Reiman retires after 35 years of advocacy

Longtime DAC Board member Paul Reiman is presented with a retirement cake by Mary Kiel with his son, Rick, and wife, Jean, nearby. After more than 30 years, Reiman has decided to step down from the board.

Longtime DAC Board member Paul Reiman is presented with a retirement cake by Mary Kiel with his son, Rick, and wife, Jean, nearby. After more than 30 years, Reiman has decided to step down from the board.

As a former baker and business owner of Paul’s Bakery, a real estate savvy entrepreneur who owns the Mobile Manor, a husband and a father, Paul Reiman has worn many hats. This past week he decided it was time to take off one of those hats that Reiman has donned for so long he had a hard time remembering just when he put it on.

It took a little investigating and a bit of math, but between fellow longtime members of the Mille Lacs County Developmental Achievement Center Board and the combined memories of former Director Fred Hoffman and friends, it was determined that Reiman served staff and clients for nearly 35 years before deciding it was time to retire.

Fellow board members and DAC clients and staff gathered last week to wish Reiman well and thank him for his decades of advocacy, support and service.

Reiman said his efforts on the board were inspired by his own experience with the developmentally disabled.

“We have a son who has Down syndrome,” Reiman said. “I would have been interested in it (the board)anyway, but that made me specially interested.”

Reiman’s son Rick, along with his mother and Reiman’s wife, Jean, were right beside him during his retirement party.

“The DAC has given him an opportunity to work and it gives him time away from his apartment to feel like he’s party of society,” Reiman said.
Mary Fehring, who has served on the DAC board nearly, but not quite as, long as Reiman, said his legacy of advocacy for the disabled will continue long after he’s stepped down.

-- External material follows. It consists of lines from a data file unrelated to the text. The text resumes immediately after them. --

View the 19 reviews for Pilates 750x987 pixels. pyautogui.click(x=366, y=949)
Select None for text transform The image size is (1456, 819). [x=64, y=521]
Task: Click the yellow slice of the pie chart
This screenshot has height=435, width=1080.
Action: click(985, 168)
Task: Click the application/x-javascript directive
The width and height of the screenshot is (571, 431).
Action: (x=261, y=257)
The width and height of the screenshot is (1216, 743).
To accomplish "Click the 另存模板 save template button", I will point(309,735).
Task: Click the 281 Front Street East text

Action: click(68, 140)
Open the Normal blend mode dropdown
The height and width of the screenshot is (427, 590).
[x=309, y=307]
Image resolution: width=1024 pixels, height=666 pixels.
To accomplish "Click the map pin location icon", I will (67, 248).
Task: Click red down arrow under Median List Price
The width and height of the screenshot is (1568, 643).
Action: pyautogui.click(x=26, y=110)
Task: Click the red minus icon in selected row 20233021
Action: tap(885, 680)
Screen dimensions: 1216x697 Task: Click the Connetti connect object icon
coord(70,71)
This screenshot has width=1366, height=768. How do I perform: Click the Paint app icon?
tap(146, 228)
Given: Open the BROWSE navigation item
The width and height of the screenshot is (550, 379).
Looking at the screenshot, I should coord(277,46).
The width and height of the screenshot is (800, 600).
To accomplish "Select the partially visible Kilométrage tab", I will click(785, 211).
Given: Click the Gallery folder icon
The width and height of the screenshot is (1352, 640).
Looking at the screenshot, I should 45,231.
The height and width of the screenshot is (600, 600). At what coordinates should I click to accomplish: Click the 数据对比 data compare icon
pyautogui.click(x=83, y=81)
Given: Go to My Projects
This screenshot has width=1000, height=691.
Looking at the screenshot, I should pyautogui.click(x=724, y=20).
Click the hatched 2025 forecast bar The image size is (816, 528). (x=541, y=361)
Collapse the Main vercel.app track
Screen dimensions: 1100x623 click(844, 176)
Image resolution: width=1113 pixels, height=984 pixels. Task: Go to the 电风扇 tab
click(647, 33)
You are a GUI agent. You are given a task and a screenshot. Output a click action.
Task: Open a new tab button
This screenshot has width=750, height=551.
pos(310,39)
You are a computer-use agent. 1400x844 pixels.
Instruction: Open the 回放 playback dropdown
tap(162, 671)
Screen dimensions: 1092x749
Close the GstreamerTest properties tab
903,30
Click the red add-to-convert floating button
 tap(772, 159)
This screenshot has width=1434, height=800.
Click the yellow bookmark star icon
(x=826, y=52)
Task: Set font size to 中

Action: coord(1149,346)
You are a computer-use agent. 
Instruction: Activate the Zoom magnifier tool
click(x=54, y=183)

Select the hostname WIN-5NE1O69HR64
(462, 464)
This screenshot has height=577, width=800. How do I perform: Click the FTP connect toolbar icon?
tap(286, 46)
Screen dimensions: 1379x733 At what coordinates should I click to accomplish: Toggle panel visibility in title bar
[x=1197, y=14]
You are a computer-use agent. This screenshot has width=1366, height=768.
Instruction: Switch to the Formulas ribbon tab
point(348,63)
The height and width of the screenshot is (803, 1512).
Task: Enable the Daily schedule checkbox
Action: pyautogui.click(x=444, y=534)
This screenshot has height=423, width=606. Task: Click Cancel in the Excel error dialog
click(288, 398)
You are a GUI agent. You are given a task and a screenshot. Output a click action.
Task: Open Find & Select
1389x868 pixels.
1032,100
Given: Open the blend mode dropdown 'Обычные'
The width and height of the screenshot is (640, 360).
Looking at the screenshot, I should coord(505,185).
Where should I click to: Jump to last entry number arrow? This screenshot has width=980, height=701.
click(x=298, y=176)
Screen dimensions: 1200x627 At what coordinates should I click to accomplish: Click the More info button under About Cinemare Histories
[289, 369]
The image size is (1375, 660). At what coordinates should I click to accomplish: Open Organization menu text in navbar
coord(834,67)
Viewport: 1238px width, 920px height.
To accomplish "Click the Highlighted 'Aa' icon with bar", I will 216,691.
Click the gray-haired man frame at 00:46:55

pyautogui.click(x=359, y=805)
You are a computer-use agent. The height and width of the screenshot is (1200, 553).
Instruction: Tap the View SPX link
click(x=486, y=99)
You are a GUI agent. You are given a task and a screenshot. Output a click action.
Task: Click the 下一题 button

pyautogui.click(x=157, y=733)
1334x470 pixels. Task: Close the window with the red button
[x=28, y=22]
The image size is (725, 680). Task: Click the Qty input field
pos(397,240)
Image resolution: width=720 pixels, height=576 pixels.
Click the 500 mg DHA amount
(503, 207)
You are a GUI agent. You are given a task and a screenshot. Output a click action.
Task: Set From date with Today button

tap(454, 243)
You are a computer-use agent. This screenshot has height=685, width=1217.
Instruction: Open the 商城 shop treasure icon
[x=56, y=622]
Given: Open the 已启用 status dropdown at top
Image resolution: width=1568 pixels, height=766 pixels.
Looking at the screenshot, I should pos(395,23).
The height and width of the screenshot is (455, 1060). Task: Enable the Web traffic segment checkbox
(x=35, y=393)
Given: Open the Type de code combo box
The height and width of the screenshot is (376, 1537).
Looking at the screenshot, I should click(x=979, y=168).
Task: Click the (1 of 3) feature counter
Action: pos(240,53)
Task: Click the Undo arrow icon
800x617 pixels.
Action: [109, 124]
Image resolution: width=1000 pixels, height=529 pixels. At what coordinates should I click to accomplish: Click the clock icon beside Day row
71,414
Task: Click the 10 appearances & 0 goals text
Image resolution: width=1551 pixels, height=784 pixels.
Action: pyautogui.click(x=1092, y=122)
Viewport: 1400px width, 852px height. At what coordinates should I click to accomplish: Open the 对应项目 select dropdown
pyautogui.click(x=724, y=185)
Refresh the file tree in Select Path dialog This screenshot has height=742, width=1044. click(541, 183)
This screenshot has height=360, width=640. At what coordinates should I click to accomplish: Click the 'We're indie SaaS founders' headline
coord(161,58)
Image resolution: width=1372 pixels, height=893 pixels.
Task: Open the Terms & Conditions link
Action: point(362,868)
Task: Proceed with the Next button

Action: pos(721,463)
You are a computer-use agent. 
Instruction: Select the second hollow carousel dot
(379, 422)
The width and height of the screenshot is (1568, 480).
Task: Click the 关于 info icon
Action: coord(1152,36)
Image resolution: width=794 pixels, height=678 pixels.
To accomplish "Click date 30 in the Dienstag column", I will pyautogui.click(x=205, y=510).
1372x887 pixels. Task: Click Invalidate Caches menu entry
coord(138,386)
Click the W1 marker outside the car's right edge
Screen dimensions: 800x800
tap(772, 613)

“We always felt secure because he knew the board business so well,” Fehring said. “He was the gentle, strong man of the board who knew what he was doing.”

Sitting under a banner that proclaimed March 28 as “Paul Reiman Day,” surrounded by friends, DAC board members and staff, the modest Reiman exclaimed, “I’ve never had this much attention before.” But the camaraderie and smiling faces were something he’d come to expect from the organization.

“It’s just like home here — always welcome,” he said.  “It’s hard to give it up. It’s been such a part of my life.”